Руки. Руки в крови. Так много крови. Она невидима и из-за этого её сложно оттереть, сколько не три. Но Рейко упрямо пыталась избавиться от этих следов. Треклятая чужая кровь, оросившая её руки, которые не отняли ни единой жизни, но к чужой смерти которой она прикоснулась. Купюры, которые она толкала в чужую глотку. Нити, которые держала, пока Кукловод вшивал их в чужие тела. Эти тела, ставшие мертвыми куклами.
— Разве ты не будешь их бальзамировать? — спросила тогда Рейко, остекленевшими глазами смотря перед собой, но не видя ничего. Лучше не видеть вскрытого подвешенного тела Кагуи, от которой спускались нити.
— Они не достойны вечности. Я вывернул их души наизнанку такими, какие они есть. На большее они не достойны.
Рейко терла руки сухой тряпкой, следуя за Акасуной Сасори, что пробирался к заводу, они слышали лай собак и свист полицейских сирен. Тревожный топот и приглушенные голоса. Каким-то образом полиция узнала о месте встречи. Месте, к которому пришли все шахматные фигуры, столкнувшись лоб в лоб. Но некоторые фигуры оказались выкинутыми за пределы доски, не дождавшись другой стороны.

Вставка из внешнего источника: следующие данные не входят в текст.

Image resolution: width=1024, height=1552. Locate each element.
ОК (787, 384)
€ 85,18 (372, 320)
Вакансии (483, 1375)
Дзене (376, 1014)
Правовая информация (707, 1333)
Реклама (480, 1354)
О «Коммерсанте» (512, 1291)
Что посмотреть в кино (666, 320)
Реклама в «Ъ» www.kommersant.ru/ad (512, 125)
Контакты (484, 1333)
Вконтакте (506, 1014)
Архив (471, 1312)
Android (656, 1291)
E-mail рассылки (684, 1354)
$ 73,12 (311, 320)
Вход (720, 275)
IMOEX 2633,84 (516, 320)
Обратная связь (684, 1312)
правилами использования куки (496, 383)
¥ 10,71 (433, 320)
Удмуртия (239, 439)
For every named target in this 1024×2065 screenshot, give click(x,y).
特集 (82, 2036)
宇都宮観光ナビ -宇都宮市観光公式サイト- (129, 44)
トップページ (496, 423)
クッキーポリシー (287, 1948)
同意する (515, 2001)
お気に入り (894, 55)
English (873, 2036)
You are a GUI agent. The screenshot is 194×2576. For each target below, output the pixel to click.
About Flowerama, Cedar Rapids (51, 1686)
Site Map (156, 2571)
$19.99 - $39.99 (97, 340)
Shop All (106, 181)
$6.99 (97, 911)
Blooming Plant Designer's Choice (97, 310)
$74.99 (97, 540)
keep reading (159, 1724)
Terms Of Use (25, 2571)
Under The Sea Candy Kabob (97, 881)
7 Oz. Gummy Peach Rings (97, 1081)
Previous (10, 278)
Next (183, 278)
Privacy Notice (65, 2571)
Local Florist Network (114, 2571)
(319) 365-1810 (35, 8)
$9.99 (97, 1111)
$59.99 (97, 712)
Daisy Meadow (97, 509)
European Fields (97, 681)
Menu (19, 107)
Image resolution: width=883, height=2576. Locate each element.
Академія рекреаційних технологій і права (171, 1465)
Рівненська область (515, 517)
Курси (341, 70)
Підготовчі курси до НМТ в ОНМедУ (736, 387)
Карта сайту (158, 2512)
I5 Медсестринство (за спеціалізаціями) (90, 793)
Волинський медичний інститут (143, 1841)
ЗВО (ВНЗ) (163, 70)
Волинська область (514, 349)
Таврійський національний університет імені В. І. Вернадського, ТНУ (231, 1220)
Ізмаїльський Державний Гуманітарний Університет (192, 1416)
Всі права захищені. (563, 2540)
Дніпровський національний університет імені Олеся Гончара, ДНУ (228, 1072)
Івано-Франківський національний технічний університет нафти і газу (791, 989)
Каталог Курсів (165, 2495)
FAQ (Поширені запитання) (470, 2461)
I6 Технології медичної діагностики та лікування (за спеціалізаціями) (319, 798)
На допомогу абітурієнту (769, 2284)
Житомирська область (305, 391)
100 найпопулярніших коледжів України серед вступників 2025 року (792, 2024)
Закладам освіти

— Мы уйдем, как только я увижу смерть Учихи Обито. После этого мы сразу же вернемся в квартиру, чтобы ты забальзамировала меня. Ты уже решилась, отнимешь мою жизнь сама или мне выпить яду? — Сасори говорил это буднично и беззаботно, как о планах на завтрашний день, но никак о своей смерти. Вероятно, ценя её не больше, чем чужую. Хотя, возможно, он как раз и ценил её, как и жизни своих работ.
Акасуна обернулся, Рейко слишком долго молчала, и это начинало раздражать, художник ненавидел, когда его вопросы игнорировали. Но, оглянувшись, встрепенулся, вовремя отскочив в сторону. Пуля из нацеленного за плечом Рейко пистолета просвистела в нескольких сантиметрах от его лица. Акияма вздрогнула, резко развернувшись, встретившись с дулом, целившимся в Кукловода. Но очередная пуля пришлась в пол, не попав по ногам. Акасуна прыгнул к Акияме, прижав к себе живым щитом и приставив к горлу скальпель.